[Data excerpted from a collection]
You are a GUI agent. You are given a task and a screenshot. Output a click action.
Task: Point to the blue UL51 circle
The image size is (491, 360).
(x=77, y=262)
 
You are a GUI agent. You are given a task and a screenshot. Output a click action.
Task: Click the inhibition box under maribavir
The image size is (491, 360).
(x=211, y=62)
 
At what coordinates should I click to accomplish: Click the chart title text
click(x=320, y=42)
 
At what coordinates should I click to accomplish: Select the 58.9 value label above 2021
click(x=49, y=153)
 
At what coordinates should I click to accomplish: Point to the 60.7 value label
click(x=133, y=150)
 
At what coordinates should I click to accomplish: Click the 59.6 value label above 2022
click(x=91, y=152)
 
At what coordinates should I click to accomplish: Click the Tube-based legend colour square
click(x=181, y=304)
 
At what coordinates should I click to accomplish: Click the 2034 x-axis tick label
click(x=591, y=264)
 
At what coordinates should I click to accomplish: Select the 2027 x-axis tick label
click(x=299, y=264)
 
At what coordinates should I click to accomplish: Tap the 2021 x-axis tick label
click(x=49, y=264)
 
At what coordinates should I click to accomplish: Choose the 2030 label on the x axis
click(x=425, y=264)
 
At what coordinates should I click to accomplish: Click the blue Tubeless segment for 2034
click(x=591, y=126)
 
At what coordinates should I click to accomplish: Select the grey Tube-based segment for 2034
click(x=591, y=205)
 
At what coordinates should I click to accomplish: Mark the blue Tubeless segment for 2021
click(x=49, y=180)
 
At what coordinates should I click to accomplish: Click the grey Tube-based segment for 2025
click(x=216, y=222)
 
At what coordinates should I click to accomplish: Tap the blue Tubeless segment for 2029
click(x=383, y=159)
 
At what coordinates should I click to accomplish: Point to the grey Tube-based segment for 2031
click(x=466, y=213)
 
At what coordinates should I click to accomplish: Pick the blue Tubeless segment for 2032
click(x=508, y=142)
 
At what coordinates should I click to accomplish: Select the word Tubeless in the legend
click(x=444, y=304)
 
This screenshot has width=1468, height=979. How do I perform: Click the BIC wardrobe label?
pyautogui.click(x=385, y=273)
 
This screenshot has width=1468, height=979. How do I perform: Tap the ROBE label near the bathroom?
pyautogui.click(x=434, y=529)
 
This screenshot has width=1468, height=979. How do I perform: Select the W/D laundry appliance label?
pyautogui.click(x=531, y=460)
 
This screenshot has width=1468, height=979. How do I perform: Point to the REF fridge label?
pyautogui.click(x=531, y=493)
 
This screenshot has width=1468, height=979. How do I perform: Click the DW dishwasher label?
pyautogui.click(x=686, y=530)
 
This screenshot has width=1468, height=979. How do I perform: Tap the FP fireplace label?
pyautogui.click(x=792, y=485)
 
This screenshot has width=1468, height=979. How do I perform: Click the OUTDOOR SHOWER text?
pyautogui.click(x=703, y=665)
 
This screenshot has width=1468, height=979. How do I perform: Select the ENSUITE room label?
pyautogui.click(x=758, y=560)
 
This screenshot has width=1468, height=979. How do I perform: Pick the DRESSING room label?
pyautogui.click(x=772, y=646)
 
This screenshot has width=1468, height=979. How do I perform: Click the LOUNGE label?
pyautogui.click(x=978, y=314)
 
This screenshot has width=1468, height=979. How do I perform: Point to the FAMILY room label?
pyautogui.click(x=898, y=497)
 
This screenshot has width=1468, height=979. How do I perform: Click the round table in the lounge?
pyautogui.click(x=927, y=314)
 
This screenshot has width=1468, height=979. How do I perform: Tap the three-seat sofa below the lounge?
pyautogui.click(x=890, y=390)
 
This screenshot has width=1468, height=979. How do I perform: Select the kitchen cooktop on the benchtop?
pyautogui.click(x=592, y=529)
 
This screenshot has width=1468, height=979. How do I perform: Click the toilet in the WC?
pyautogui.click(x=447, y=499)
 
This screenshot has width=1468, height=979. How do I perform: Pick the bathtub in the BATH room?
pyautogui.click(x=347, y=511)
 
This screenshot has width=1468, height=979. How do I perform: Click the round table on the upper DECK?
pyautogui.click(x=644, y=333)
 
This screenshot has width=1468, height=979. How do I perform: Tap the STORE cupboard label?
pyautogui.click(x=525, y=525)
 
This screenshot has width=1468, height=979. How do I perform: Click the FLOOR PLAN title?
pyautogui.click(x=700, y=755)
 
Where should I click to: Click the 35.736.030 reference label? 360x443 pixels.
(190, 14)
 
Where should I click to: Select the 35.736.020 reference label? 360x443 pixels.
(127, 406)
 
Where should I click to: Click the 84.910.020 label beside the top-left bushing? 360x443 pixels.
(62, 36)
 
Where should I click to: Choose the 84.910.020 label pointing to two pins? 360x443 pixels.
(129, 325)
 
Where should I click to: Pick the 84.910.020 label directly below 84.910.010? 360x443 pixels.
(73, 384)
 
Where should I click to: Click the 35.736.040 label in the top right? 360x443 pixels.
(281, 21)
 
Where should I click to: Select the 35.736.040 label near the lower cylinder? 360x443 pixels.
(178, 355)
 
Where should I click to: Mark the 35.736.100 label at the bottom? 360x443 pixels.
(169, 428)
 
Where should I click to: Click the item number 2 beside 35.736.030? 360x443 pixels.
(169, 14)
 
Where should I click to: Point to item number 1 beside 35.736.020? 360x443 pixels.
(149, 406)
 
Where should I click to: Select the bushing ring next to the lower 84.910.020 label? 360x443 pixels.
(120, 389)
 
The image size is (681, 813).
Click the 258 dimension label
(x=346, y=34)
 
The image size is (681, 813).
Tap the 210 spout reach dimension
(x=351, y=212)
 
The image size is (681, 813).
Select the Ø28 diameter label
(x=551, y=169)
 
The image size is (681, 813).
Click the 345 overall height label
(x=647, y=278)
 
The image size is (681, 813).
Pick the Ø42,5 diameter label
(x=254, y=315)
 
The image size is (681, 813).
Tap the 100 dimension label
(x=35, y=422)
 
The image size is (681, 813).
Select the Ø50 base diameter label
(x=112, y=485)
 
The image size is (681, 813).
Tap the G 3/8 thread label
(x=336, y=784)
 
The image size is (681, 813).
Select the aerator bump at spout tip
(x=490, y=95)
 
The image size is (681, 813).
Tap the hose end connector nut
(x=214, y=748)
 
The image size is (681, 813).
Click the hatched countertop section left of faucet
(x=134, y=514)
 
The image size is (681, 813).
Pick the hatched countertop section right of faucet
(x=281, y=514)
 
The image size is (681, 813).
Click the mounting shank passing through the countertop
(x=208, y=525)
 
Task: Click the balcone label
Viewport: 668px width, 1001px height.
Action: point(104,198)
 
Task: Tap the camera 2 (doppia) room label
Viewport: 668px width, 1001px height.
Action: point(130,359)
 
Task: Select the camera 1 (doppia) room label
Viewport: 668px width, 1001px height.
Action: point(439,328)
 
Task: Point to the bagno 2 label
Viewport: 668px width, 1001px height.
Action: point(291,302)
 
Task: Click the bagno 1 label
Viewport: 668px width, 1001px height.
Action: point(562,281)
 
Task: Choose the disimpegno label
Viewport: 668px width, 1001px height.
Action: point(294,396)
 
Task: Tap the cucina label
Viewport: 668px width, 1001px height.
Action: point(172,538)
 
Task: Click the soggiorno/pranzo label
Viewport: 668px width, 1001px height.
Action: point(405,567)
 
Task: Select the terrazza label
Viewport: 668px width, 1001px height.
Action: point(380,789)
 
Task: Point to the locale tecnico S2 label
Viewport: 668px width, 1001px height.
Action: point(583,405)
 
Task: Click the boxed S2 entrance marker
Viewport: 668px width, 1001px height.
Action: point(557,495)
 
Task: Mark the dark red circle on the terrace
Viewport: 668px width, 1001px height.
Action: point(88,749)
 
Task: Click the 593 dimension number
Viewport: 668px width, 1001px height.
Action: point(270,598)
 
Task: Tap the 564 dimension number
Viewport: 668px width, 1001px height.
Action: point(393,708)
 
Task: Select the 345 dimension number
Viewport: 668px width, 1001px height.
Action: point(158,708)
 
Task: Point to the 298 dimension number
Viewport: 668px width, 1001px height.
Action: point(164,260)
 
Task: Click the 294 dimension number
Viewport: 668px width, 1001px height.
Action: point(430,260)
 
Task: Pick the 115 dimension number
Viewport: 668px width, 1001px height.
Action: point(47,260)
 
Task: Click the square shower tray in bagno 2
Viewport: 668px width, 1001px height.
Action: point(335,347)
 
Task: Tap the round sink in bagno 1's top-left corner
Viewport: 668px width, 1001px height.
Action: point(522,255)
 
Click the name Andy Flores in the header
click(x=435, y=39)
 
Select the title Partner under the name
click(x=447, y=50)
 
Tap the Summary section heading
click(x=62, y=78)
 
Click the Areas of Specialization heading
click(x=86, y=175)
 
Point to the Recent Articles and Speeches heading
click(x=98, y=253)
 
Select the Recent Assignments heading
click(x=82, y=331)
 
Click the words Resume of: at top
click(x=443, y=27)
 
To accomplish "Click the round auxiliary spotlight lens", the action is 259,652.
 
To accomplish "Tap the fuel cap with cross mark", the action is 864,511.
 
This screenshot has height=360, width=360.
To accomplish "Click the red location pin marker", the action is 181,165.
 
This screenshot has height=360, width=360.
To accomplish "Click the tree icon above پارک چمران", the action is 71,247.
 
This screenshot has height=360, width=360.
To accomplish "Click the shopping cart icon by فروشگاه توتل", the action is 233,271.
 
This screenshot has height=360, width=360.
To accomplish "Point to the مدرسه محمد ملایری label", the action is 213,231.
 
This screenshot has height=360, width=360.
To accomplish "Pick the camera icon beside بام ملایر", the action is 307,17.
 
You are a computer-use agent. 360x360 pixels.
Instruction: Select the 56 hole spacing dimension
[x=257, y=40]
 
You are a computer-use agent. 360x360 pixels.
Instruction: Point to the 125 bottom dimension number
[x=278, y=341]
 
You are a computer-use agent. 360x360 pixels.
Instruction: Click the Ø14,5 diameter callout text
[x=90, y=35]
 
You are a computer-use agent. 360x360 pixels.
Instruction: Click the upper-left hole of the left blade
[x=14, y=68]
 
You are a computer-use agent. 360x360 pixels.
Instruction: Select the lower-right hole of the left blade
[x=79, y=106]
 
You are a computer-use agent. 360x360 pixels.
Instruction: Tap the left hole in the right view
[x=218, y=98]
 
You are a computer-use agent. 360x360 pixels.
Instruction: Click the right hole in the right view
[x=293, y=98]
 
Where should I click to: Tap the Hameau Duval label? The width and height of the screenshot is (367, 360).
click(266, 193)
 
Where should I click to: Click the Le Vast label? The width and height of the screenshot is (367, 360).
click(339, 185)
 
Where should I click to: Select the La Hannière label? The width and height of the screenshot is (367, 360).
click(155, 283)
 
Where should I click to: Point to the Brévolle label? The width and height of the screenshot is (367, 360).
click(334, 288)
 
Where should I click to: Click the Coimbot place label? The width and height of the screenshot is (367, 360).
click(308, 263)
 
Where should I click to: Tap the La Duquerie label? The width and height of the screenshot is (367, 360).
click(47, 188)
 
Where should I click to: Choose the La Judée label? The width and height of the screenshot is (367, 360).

» REQUIREMENTS
Show every line of the data above that contains the string "value".

» REPLY TO THE EXERCISE
At what coordinates should I click to accomplish: Select the 58.9 value label above 2021
At what coordinates should I click to accomplish: Point to the 60.7 value label
At what coordinates should I click to accomplish: Click the 59.6 value label above 2022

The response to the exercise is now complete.